# Computationally efficient way to represent joint C space for a multi-robot RRT

I am working on writing code for a coordinated multi-robot rapidly exploring random tree (RRT) based planner, which would naturally involve a lot of sampling, nearest neighbor searching and 'radius' searching. Because this is a coordinated/cooperative planning step, all robots' paths are incrementally created in every iteration until all robots reach their respective goals, and the planner needs all the robots' positions during the planning phase.

I have a basic framework for this working in MATLAB, which was only a proof of concept and not really efficient: but I am not sure what the best way to program it in, say, C++ would be. Normally for an RRT, I would go for a KD tree implementation, but in a multi-robot point of view, the environment would be a joint configuration space and this would mean a pseudo-high-dimensional KD tree: which is not actually high dimensional, but just needs to perform nearest neighbor searches in a space that combines the states (x,y,z, yaw) of all the robots - over and over again during the planning phase. The metric is simple enough, as it is just Euclidean distance, but I don't know if using KD trees for this will be computationally efficient. I'm looking for some suggestions on how to describe the configuration space for an efficient multi-robot RRT (I am thinking of a maximum of five robots) with a state dimension of 4.

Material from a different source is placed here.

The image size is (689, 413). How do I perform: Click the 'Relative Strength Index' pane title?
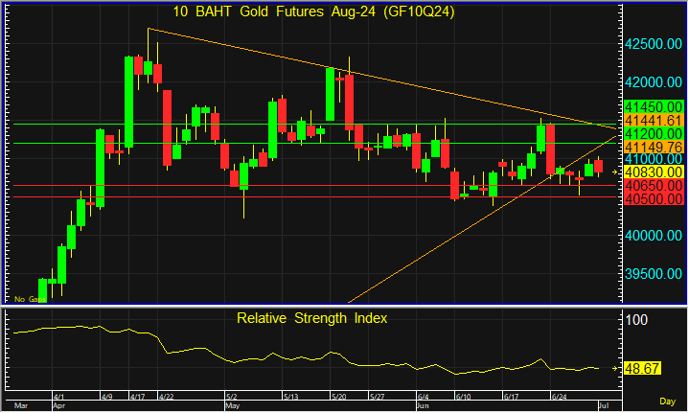click(x=312, y=318)

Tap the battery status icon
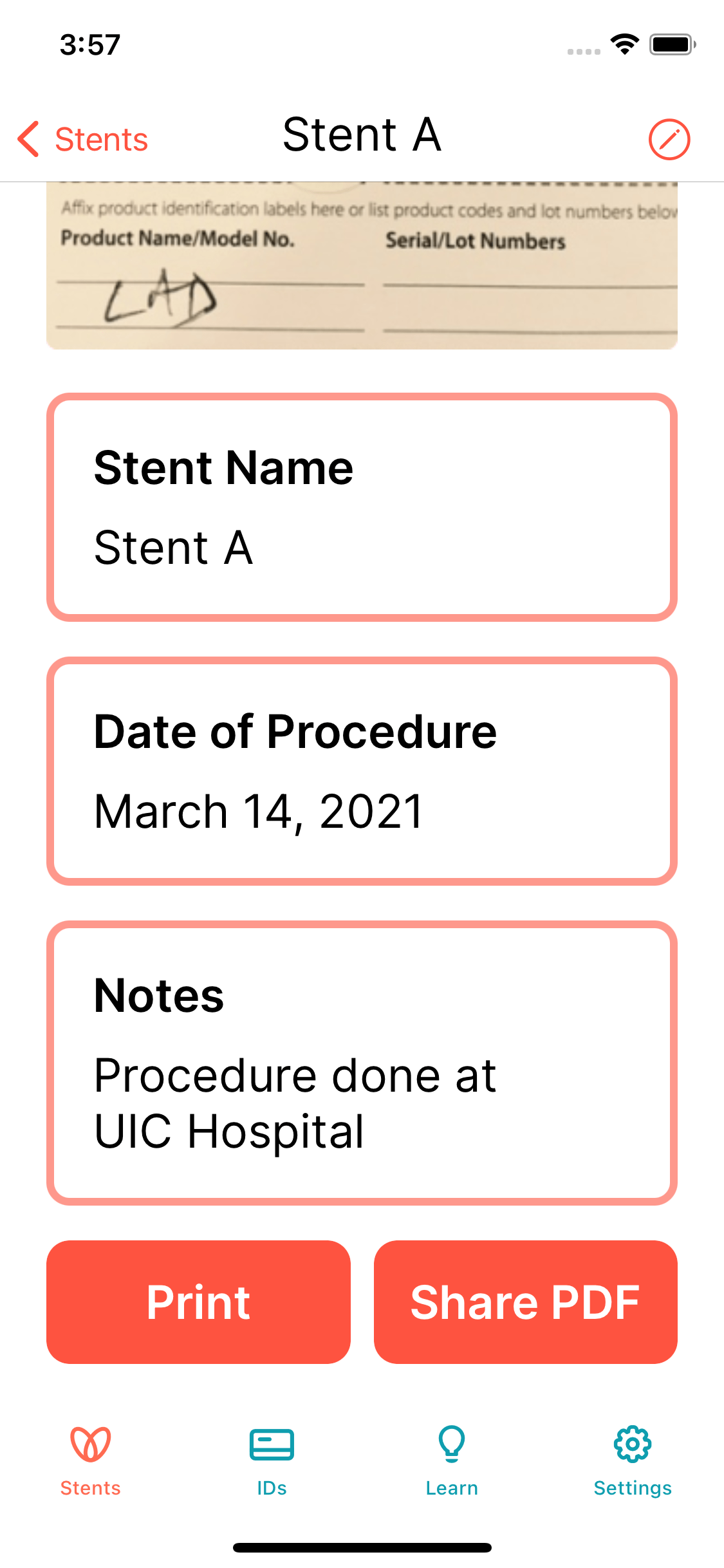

• Something like Finding a needle in an exponential haystack: Discrete RRT for exploration of implicit roadmaps in multi-robot motion planning? I'm not sure what you're looking for - an algorithm, or an approach to convert the algorithm from Matlab to C++, but unfortunately I think either question is going to be an off-topic discussion rather than an answerable question. Is it possible to rephrase the question to make it less open-ended? Please also remember you can always discuss projects in Robotics Chat! Aug 2 '17 at 20:19
• Thanks for that link, Chuck. I am not looking for an algorithm, really, but my question is along the lines of "what's the best way to represent what that paper calls "composite roadmap generated from the joint C space of multiple robots" in a computationally efficient way?" While that might not be a completely robotics specific question, I ended up posting here because people here might have expertise with planners like this! Aug 2 '17 at 20:27

I don't want to sound too pessimistic, but from my experience a straightforward RRT approach for multiple robots would not be able to scale well with the number of robots, due to excessive collision checking. Therefore, nearest-neighbor search (NN) would certainly not be the bottleneck, as you will not be able to experiment with more than 10 robots, at best.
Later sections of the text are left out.